PAGE EXCERPT:
··········

What do we understand by Human Ecology?

March 2, 2014, Montreal - Four RHSJ attended conferences offered by the Jerusalem Monastic Fraternities where about 60 people gathered to reflect, discuss and pray. Numerous speakers examined human existence from the beginning of life until death.

Brother Antoine-Emmanuel in his March 1 homily said :

And what is human ecology?
It is to listen to the language of our human nature
And to respond to it with coherence.
“For man is not only a freedom which creates self
Man is spirit and will, but he is also nature. 
And his will is just when he respects nature,
When he listens to it,
When he accepts himself for who he is,
When he accepts that he is not the creator of self.”
It is thus that “true human freedom is realized.”
(Benedict XVI. Discours au Reichstag. 22/09/2011)


You see our work in human ecology?
It is a matter of listening to our nature,
Of reading our nature,
And of responding to it with coherence.


He spoke a little more about this newness.
It is first the newness of listening to the Word of God
Because the Word of God is always new.
It is also the newness of the Tradition of the Church, of the history and finally the newness of advanced science, technology, medicine, philosophy.
The Subjects dealt with by different speakers spoke of the beginning of life until death:

What beauty ...

··········

LISTED RECORDS:
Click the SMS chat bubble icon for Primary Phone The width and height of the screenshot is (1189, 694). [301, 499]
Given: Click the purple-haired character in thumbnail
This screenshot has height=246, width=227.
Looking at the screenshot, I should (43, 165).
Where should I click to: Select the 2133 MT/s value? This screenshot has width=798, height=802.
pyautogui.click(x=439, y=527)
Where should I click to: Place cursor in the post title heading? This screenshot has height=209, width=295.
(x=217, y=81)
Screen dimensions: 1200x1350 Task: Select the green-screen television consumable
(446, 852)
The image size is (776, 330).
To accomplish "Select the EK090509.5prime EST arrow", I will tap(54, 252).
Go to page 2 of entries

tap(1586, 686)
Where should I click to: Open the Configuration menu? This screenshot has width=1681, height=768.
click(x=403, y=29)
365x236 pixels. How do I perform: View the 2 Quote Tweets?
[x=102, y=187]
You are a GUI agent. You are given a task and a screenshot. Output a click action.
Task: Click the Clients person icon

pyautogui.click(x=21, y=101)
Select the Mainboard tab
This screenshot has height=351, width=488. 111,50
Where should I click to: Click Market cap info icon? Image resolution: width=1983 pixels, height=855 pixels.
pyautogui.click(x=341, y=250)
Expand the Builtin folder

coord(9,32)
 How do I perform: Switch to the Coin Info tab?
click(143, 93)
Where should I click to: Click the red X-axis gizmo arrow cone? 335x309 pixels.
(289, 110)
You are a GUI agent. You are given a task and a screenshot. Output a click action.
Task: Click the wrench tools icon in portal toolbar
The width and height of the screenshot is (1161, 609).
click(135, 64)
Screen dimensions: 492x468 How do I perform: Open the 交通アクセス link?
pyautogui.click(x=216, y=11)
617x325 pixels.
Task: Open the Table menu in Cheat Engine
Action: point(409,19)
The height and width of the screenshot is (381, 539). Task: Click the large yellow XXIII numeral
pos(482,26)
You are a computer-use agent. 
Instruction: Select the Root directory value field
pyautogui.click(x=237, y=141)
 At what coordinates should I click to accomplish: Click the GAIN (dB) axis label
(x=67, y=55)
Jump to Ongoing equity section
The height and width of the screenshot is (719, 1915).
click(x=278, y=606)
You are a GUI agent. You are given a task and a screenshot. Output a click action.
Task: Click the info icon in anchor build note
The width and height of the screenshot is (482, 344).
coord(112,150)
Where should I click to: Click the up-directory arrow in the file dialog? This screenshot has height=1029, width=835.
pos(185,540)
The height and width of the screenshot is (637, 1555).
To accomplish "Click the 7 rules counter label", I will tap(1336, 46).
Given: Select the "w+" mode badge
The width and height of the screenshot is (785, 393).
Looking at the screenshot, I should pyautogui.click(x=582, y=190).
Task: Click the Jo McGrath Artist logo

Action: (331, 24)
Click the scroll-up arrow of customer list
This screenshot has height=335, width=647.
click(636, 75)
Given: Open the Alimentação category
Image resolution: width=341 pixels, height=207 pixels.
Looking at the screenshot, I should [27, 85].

··········

PARTS OF THE EXERCISE:
#1 From the text on human ecology, return the stretch from "And what is" through "in human ecology?", copied exactly.
#2 Translate this sentence from the text on human ecology into French: "Numerous speakers examined human existence from the beginning of life until death."

RESPONSES BY TASK:
#1
And what is human ecology?
It is to listen to the language of our human nature
And to respond to it with coherence.
“For man is not only a freedom which creates self
Man is spirit and will, but he is also nature. 
And his will is just when he respects nature,
When he listens to it,
When he accepts himself for who he is,
When he accepts that he is not the creator of self.”
It is thus that “true human freedom is realized.”
(Benedict XVI. Discours au Reichstag. 22/09/2011)


You see our work in human ecology?

#2 De nombreux intervenants ont examiné l'existence humaine depuis le début de la vie jusqu'à la mort.